**Task objective**
Everything from the line with "Task: Roll up the Weather window" to the end of the data is to be retyped exactly, and nothing else.

**Material for this exercise**
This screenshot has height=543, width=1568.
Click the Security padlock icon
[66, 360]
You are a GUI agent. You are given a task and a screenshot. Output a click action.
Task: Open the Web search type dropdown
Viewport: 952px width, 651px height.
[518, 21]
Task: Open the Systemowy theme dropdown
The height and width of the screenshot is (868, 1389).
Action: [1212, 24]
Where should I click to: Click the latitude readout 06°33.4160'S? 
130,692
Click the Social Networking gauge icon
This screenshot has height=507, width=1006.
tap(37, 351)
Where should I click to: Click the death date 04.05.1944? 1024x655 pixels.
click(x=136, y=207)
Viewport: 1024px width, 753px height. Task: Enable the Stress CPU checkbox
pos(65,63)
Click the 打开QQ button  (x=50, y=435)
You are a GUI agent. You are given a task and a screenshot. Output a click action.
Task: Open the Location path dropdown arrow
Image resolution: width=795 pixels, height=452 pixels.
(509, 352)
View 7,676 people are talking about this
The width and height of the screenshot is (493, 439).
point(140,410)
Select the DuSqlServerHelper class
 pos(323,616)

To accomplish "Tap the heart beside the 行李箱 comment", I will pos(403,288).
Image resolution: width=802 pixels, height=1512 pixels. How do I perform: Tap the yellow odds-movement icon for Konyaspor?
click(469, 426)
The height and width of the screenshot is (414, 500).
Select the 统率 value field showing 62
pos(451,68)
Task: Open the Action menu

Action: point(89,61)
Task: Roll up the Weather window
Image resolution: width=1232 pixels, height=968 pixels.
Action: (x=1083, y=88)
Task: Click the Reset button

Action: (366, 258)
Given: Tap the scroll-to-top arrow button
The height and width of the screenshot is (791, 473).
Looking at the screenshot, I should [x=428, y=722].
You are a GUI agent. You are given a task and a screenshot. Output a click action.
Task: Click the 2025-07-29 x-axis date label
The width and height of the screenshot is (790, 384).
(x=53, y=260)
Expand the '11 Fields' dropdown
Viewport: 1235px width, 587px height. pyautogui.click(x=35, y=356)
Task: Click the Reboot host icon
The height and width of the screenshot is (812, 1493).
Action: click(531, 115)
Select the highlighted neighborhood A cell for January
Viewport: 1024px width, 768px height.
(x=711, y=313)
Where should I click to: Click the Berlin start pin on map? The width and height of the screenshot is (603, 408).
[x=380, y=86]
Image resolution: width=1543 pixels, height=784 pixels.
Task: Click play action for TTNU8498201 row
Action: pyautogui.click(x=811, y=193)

**Answer below**
Task: Roll up the Weather window
Image resolution: width=1232 pixels, height=968 pixels.
Action: (x=1083, y=88)
Task: Click the Reset button

Action: (366, 258)
Given: Tap the scroll-to-top arrow button
The height and width of the screenshot is (791, 473).
Looking at the screenshot, I should [x=428, y=722].
You are a GUI agent. You are given a task and a screenshot. Output a click action.
Task: Click the 2025-07-29 x-axis date label
The width and height of the screenshot is (790, 384).
(x=53, y=260)
Expand the '11 Fields' dropdown
Viewport: 1235px width, 587px height. pyautogui.click(x=35, y=356)
Task: Click the Reboot host icon
The height and width of the screenshot is (812, 1493).
Action: click(531, 115)
Select the highlighted neighborhood A cell for January
Viewport: 1024px width, 768px height.
(x=711, y=313)
Where should I click to: Click the Berlin start pin on map? The width and height of the screenshot is (603, 408).
[x=380, y=86]
Image resolution: width=1543 pixels, height=784 pixels.
Task: Click play action for TTNU8498201 row
Action: pyautogui.click(x=811, y=193)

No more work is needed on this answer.